Мне немедленно захотелось отпустить ее руку.
– А кем ты хочешь быть? – спросил я, не задумавшись. – Моей девушкой?
Она уставилась на меня, все чувства с ее лица стерло удивление.
– Что?..
– Я не дублер Ричарда, – сказал я. – Я не собираюсь выходить и играть его роль, раз он ушел со сцены. Я этого не хочу.
– Я тоже. Именно этого я как раз и не хочу. Господи, Оливер. – Глаза у нее были жесткие – зеленое бутылочное стекло, хрупкое, с острыми краями. – Мы с Ричардом разошлись. Он был скотиной, он измывался надо мной и над всеми остальными, и я с ним порвала. Теперь, когда его нет, об этом никто не хочет вспоминать, знаю, но ты-то.
Я понизил голос.
– Мне очень жаль, – сказал я. – Я просто… может, потому что ты – это ты, то есть ты посмотри на себя… и я не понимаю. Почему я? Я никто.
Она отвернулась, крепко закусила нижнюю губу, словно старалась не расплакаться или не закричать. Рука ее под моей была вялой и холодной, словно больше не составляла единого целого с другими частями тела. За столами по обе стороны от нас прекратились вообще все разговоры.
– Знаешь, все говорят, что ты «милый», – медленно произнесла она; лицо у нее было напряженное и задумчивое. – Но это не то слово. Ты хороший. Такой хороший, что даже не понимаешь, какой ты хороший.
Она рассмеялась – грустно и как-то смиренно.
– А еще ты настоящий. Ты единственный из нас не играешь постоянно на публику, не просто исполняешь роль, которую Гвендолин выдала тебе три года назад.
Ее глаза снова встретились с моими, у губ так и держался эхом смех.
– Я не лучше остальных. Относись к девушке как к шлюхе, и она научится вести себя как шлюха. – Ее плечи чуть приподнялись, едва заметное пожатие. – Но ты ко мне относишься не так. А это все, чего я хотела.
Я крепко зажмурился, потом посмотрел в потолок. Единственное, куда можно было смотреть без опаски, единственное, откуда, я знал, на меня не уставятся пять пар чужих глаз.
– Мне очень жаль, – повторил я, жалея, что вообще заговорил, жалея, что мне не хватило ума сидеть с ней, дивиться тому, что она захотела со мной здесь посидеть, и не спрашивать почему.
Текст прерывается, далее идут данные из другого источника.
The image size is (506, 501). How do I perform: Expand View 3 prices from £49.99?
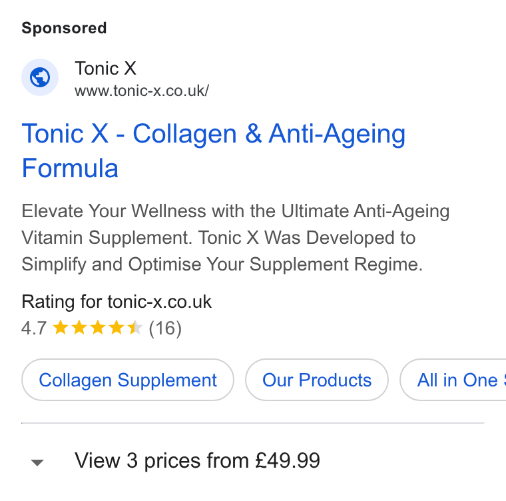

Это было бы так легко, но легкости между нами нет и не будет. Если она хотела именно этого, мы сыграли ради этого в грязную игру. Из бара, от таращившихся студентов можно было уйти, но неважно, заперта ли дверь, – за нами наблюдает Ричард.
Казалось, Мередит скорее устала, чем сердится.
– Ну, мне тоже жаль.
– И куда это нас приводит? – спросил я, опасаясь вложить в этот вопрос слишком много надежды.
– Не знаю. Никуда. – Она отняла руку. – Давай просто вернемся в Замок. Лучше там, чем здесь.
Я встал, в неловком молчании собрал наши пустые бокалы. Помог ей надеть пальто, задержал руку у нее на плече. Она, казалось, этого не почувствовала, но я услышал, как девушка за соседним столом пробормотала, обращаясь к остальным: «Ни стыда, ни совести».